La conditionnalité ex post valorise, elle, la performance. La Commission propose d'inclure, dans chacun des contrats de partenariat qu'elle signera avec les États membres, des indicateurs financiers et des objectifs chiffrés spécifiques à chaque programme. En sus, il y aurait des indicateurs communs : 34 pour le FEDER, 23 pour le FSE et 14 pour le fonds de cohésion. A partir de ces éléments, la Commission effectuerait une revue de la performance qui donnerait lieu en 2019 à la répartition d'un bonus. Je suis assez réservé sur la méthode : quels critères retenir ? Comment juger qu'ils sont atteints ? Tout cela risque d'induire des charges administratives disproportionnées.

J'en termine par la simplification. L'application des règles du FEDER, qui sont plus souples, aux quatre autres fonds en gestion partagée, est bienvenue. Cette spectaculaire avancée sera l'occasion de préciser les champs respectifs de ces fonds, notamment du FEDER et du FEADER en matière de développement rural. L'adoption de ce cadre stratégique commun par acte délégué, qui a la préférence de la Commission européenne, a l'avantage de la souplesse et de la rapidité : pour rectifier le tir, il suffira d'adopter un autre acte délégué. De toute façon, l'entrée en vigueur d'un acte délégué est subordonnée à l'absence d'une opposition des États membres dans un délai donné et le législateur conserve la possibilité de retirer la délégation qu'il a donnée à la Commission. Malgré les interrogations, que je comprends, sur sa forme juridique, l'acte délégué apparaît donc préférable.

Le financement d'un même programme opérationnel sur plusieurs fonds représentera aussi une souplesse utile quand les fonds seront cloisonnés par thèmes.

En matière de règles de gestion, le recours aux coûts forfaitaires et les simplifications pour les projets « générateurs de recettes » favoriseront le développement des partenariats public-privé. La Commission européenne innove également avec le « plan d'action commun » pour lequel une obligation de résultats serait fixée en échange d'un allègement des contrôles et avec des contrôles réduits pour les petits projets et les projets fiables, ce que nous avions défendu.
▬▬▬
- _PROBLÈME POSÉ_
Poursuivez le texte sur la réforme des fonds structurels européens en reprenant juste après sa dernière phrase.

- _DONNÉES BRUTES_
▬▬▬
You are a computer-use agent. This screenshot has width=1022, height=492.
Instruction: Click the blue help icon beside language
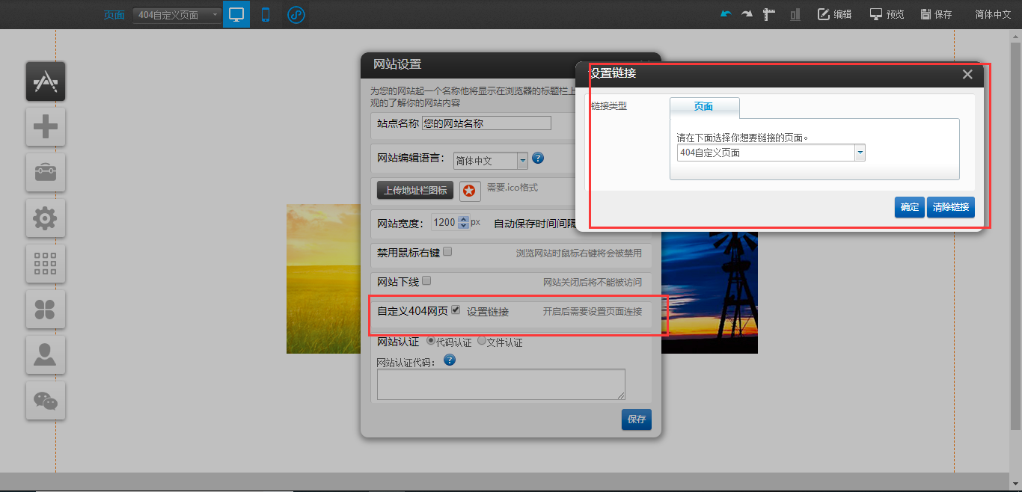[537, 158]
▬▬▬
- _EN RÉPONSE_
En revanche, la modification des systèmes de gestion et de contrôle pourrait être source de complexité en imposant l'apurement annuel des comptes et une déclaration d'assurance de gestion, de même que l'obligation faite aux autorités de gestion de payer d'abord les bénéficiaires avant de demander remboursement à la Commission. La modulation selon cinq taux de cofinancement en fonction du niveau de richesse accroît également la complexité.

Je salue en revanche la simplification des programmes de coopération territoriale, naturellement lourds à gérer en ce qu'ils impliquent des acteurs de différents États membres avec la désignation d'une seule autorité de gestion, le dégagement d'office des crédits trois ans après leur engagement...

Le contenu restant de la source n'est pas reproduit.